Adverse Childhood Experiences Legislation

May 11, 2017|1:24 p.m.| KT Kramer

Adverse childhood experiences (ACEs) broadly describes abuse, neglect, and other traumatic events that occur in an individual’s life before the age of 18. An ever-growing body of research finds that individuals with a history of ACEs suffer long-term, serious, and negative health outcomes, ranging from heart attacks to increased rates of diabetes. In fact, one study found that on average, an individual who experienced six or more ACEs will die 20 years before an individual who hasn’t.

State and territorial policymakers play a key role in preventing ACEs and mitigating the impact of ACEs when they do occur. In 2011, Washington became the first state to enact legislation that referred to ACEs. The law required a multi-sector stakeholder planning group to identify ways to reduce and prevent ACEs. In 2013, New Mexico defined “home visiting” as “a program strategy that…is designed to promote child well-being and prevent adverse childhood experiences,” and Oregon specified that the community health improvement plans developed by coordinated care organizations must be based on research that included ACEs. In 2014, Arizona began requiring the department of child safety to provide “impact and intervention practices related to adverse childhood experiences” to its child welfare investigators and child safety workers. Both Minnesota and Vermont included ACEs in 2015 legislation.

Minnesota expanded children’s mental health grants to include training for “parents, collaborative partners and mental health providers on the impact of adverse childhood experiences” and developed a website “to share information and strategies to promote resilience and prevent trauma.” As part of Vermont’s proposed all-payer redesign, the “extent to which the [accountable care organization] ACO provides incentives for preventing and addressing the impacts of adverse childhood experiences and other traumas” is one of the factors to consider when “reviewing, modifying, and approving the budgets of ACOs.” Most recently, Washington, D.C. tasked the Criminal Justice Coordinating Council with looking at the causes of youth crime by assessing the prevalence of ACEs.

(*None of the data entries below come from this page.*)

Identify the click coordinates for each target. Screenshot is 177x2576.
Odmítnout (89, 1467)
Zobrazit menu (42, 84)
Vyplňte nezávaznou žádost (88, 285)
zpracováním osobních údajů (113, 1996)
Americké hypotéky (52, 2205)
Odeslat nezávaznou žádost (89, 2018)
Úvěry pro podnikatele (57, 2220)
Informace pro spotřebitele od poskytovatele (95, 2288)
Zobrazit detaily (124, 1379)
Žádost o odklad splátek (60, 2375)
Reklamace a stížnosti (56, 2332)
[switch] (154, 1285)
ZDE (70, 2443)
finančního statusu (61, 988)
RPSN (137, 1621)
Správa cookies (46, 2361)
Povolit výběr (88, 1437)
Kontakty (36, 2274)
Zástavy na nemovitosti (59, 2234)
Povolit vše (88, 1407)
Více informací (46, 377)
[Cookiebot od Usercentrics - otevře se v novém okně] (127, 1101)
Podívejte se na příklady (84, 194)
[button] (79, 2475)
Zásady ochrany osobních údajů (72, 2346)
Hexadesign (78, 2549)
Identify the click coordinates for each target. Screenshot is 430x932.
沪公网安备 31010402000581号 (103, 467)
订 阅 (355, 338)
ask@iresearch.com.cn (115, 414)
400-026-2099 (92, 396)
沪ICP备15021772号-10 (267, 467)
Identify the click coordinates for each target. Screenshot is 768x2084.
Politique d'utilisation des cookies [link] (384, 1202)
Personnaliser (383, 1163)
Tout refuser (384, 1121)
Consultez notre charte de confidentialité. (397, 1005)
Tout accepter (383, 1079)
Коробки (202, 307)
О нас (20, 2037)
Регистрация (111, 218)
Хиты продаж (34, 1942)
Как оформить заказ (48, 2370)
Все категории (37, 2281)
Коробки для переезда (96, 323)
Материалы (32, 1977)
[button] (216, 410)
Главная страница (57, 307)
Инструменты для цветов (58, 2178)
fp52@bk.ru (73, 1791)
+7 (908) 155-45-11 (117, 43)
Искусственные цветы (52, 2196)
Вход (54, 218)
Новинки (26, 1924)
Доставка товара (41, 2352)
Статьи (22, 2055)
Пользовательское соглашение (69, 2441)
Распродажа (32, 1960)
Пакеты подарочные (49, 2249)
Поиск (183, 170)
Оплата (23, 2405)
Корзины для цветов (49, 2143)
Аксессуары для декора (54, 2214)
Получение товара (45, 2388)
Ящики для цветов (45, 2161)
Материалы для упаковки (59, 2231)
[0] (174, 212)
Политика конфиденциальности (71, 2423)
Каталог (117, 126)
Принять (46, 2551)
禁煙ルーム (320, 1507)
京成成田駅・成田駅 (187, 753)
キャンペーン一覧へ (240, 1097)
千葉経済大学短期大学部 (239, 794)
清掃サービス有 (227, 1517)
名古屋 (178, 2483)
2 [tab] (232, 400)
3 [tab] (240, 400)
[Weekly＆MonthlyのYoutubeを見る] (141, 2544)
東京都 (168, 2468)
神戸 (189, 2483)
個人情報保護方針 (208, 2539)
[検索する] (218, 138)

ASTHO is tracking bills and resolutions from 10 states that include ACEs language. Legislatures in Alaska (HCR 2), Hawaii (HCR 2017 132/HR 2017 82/SCR 2017 136/SR 2017 57), Illinois (HR 304/SR 489), and Virginia (HJ 652/SJ 263) introduced resolutions urging a coordinated, state-wide response to address ACEs. California (AB 11) is proposing a grant program to support a systems-approach to provide support to children who experience ACEs. Missouri (HB 1175), New York (AB 3427), and Texas (HB 4083) seek to leverage ACEs screening processes to assess health risks. New York’s legislation (AB 3424) establishes a multi-sector task force to identify solutions to reduce exposure to ACEs, which includes members appointed by the legislative and executive branches. Vermont has several bills (H 281/H 508/S 90) that include policies such as dedicated staffing to support ACEs efforts, expanded home visiting programs, task forces and committees to assess current policies and recommend improvements, as well as incorporating ACEs screening into primary care. Finally, in Washington state, a bill (HB 1639) creates a pilot program to provide trauma-informed care at child care facilities and requires pilot sites to reserve “at least fifty percent of their slots for children who have experienced an adverse childhood experience.”

Supporting environments where children and families can thrive is vital to improving the health and well-being of communities across the states and territories. Advancing targeted policies to address ACEs is one way for policymakers to achieve this end, and ASTHO remains dedicated to tracking this legislation.